BLAINE, WASH. - With the Christmas holiday fast approaching, U.S. Customs and Border Protection agriculture specialists working at U.S. ports of entry are busy making sure that imported Christmas trees are free from insects and pests that could harm trees in America’s national forests and neighborhood backyards.
Importing a Christmas tree from British Columbia into Washington State now requires certification from the grower that their holiday tree was grown in an area of Canada where gypsy moth and pine shoot beetle are not known to occur. Without such certification the holiday tree may be prohibited and the travelers must return their tree back to Canada. A holiday tree of any type that is found to be harboring harmful insects must also be returned to Canada.

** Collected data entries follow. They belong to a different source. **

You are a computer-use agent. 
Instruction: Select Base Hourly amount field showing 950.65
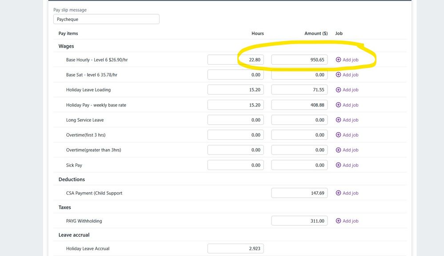coord(299,60)
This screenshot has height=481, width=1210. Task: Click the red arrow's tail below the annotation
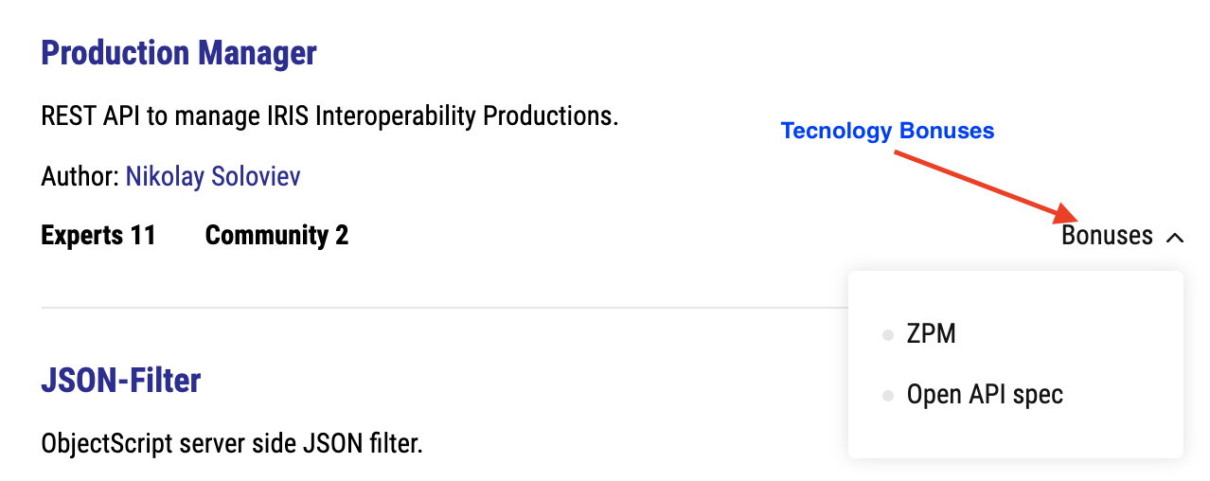(899, 153)
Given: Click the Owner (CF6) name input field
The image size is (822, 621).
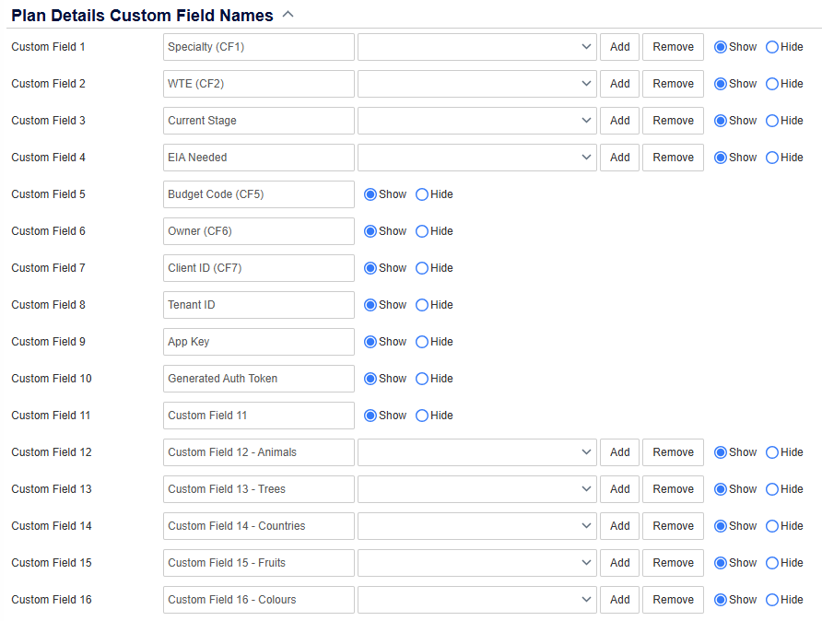Looking at the screenshot, I should [x=258, y=231].
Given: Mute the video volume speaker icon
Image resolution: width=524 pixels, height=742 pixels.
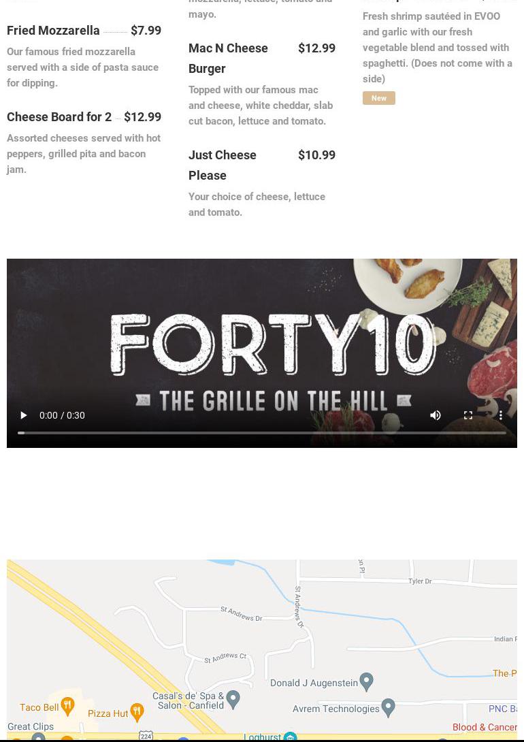Looking at the screenshot, I should [x=436, y=415].
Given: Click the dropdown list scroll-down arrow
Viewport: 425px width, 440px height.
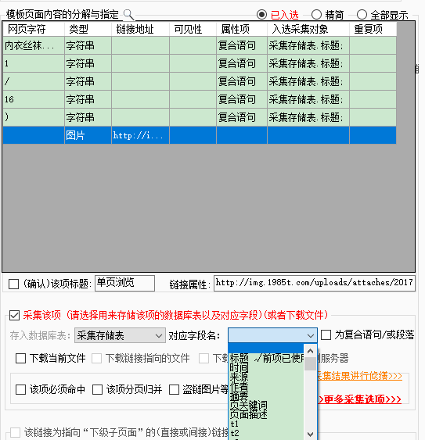Looking at the screenshot, I should [310, 434].
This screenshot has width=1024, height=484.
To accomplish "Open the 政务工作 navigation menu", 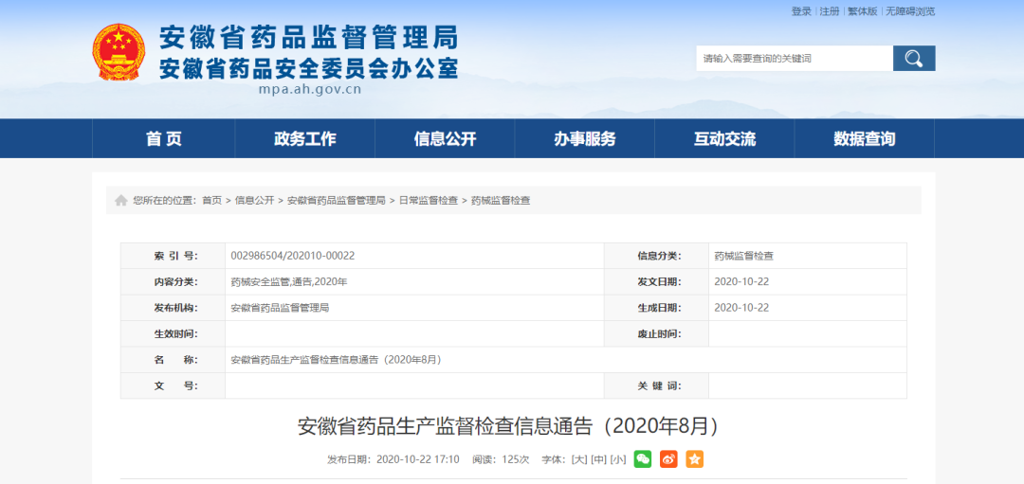I will point(304,139).
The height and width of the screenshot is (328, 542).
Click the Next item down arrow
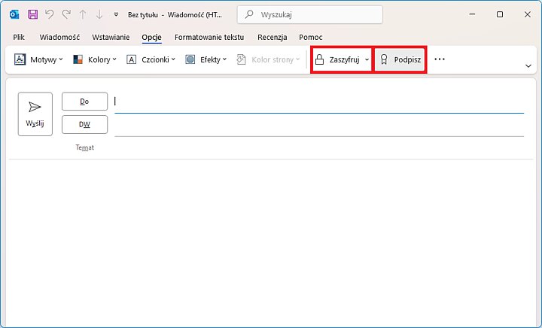point(99,14)

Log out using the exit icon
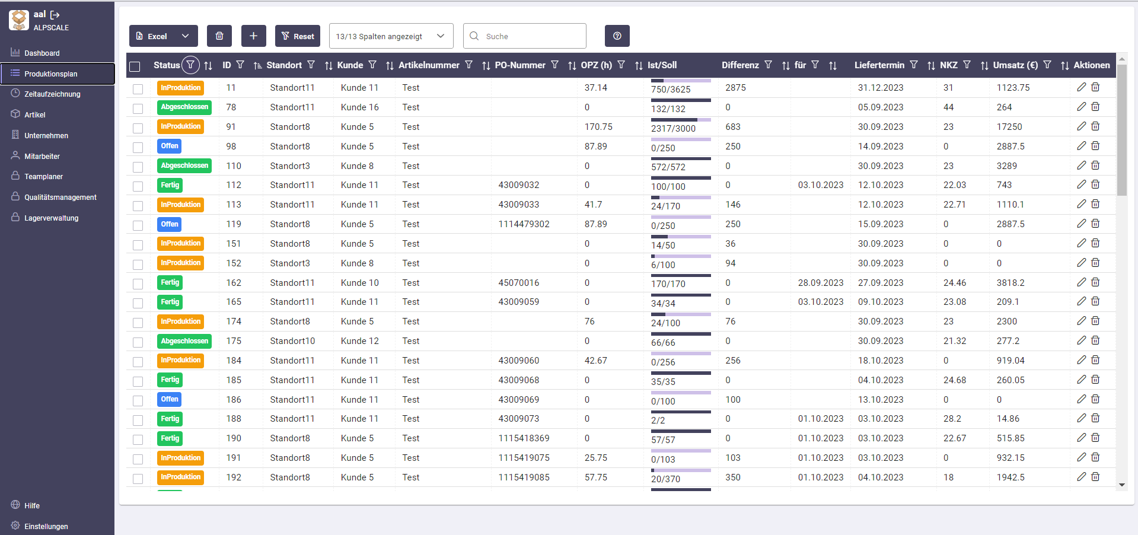click(x=55, y=15)
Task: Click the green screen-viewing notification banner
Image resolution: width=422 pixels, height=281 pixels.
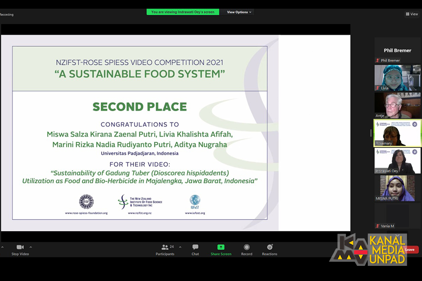Action: 183,12
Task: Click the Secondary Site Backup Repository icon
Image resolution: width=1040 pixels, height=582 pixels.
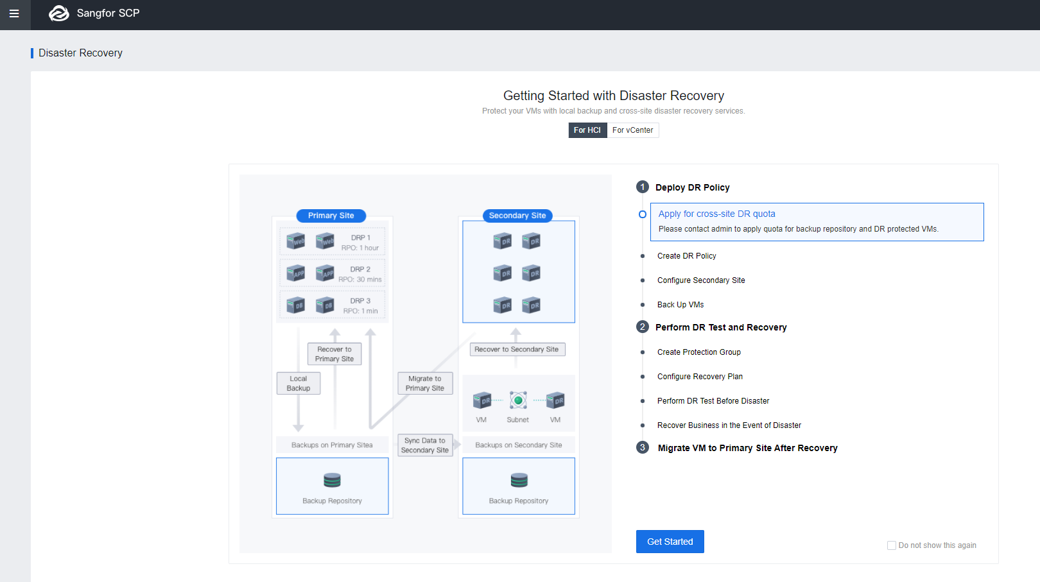Action: click(x=519, y=480)
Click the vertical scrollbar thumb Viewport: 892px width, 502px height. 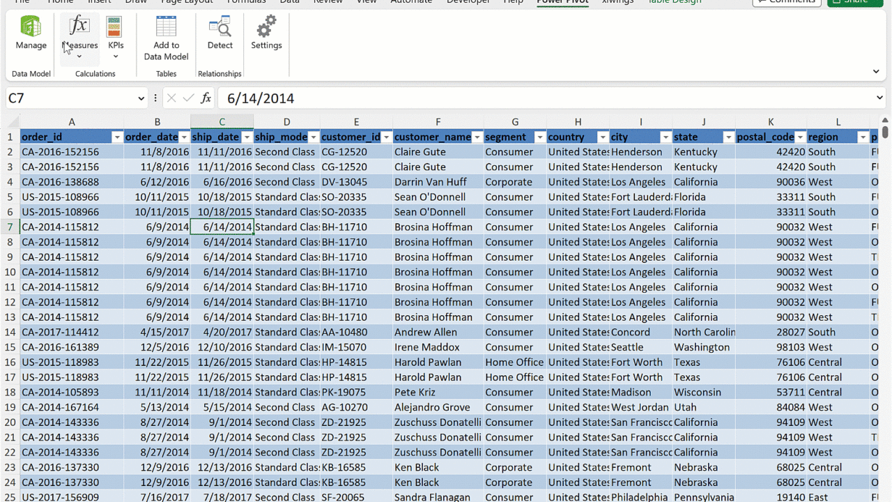point(885,132)
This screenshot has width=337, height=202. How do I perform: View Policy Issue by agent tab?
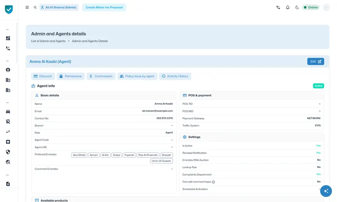pos(137,76)
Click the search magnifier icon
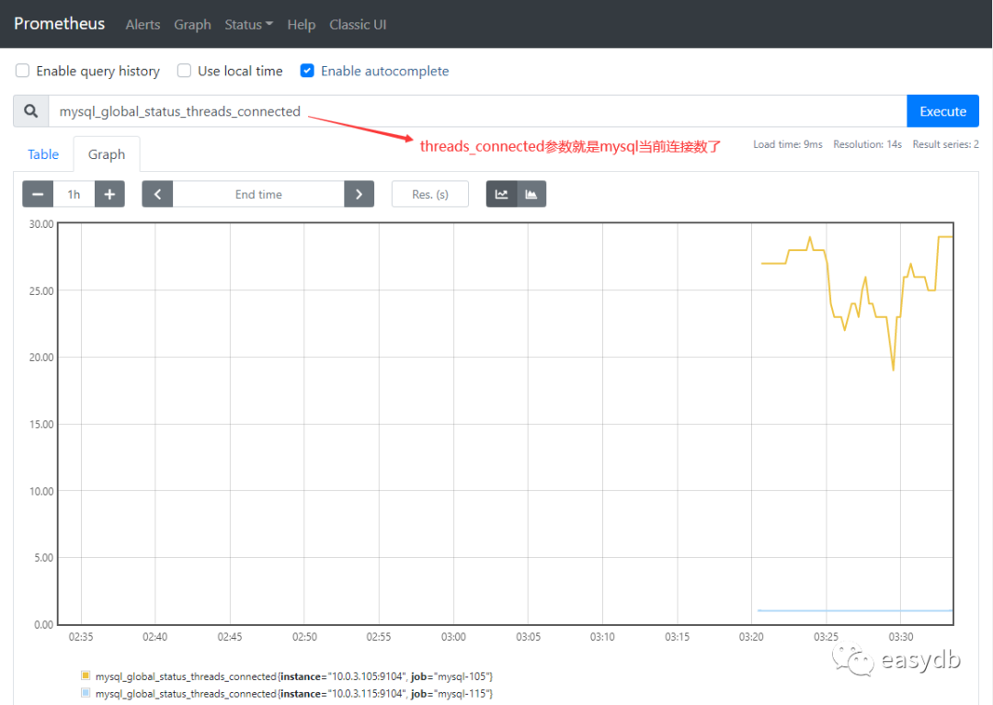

“Christmas trees add sparkle to the holiday season but they can also be infected with hidden pests capable of severely damaging our natural resources and domestic economy,” said Charles Cunningham, Chief Customs and Border Protection Agriculture Specialist in Blaine, Washington. “Our best advice to anyone wishing to import their Christmas tree is to first speak with a CBP agriculture specialist at 360-332-1640 (Blaine, Washington) or 360-988-2971 (Sumas, Washington) for details.” Importations of Christmas trees grown outside of British Columbia or destined to other areas of the US are subject to additional regulations.
U.S. Customs and Border Protection is the unified border agency within the Department of Homeland Security charged with the management, control and protection of our nation's borders at and between the official ports of entry. CBP is charged with keeping terrorists and terrorist weapons out of the country while enforcing hundreds of U.S. laws.